*** Block opens ***

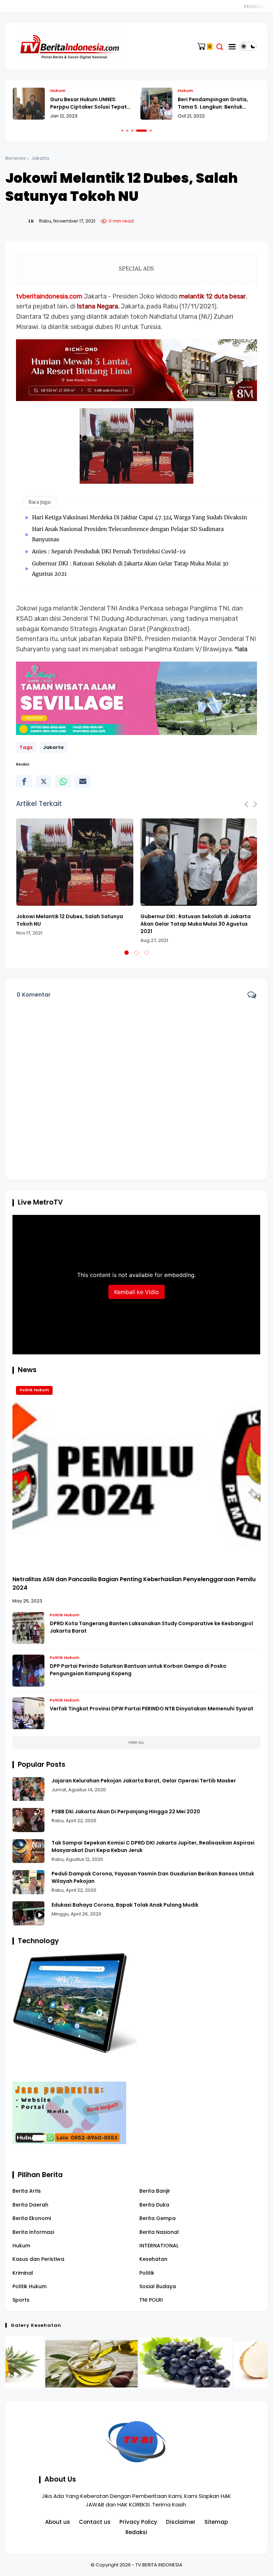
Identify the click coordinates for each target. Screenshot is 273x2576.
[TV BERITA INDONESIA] (69, 46)
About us (57, 2522)
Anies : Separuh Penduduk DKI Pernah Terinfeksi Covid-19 (109, 551)
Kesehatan (153, 2259)
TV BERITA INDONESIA (158, 2564)
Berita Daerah (30, 2204)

*** Block closes ***

*Activity:* Repeat the records above exactly, omitting every picture.

*Your response:*
Identify the click coordinates for each target. Screenshot is 273x2576.
[TV BERITA INDONESIA] (69, 46)
About us (57, 2522)
Anies : Separuh Penduduk DKI Pernah Terinfeksi Covid-19 (109, 551)
Kesehatan (153, 2259)
TV BERITA INDONESIA (158, 2564)
Berita Daerah (30, 2204)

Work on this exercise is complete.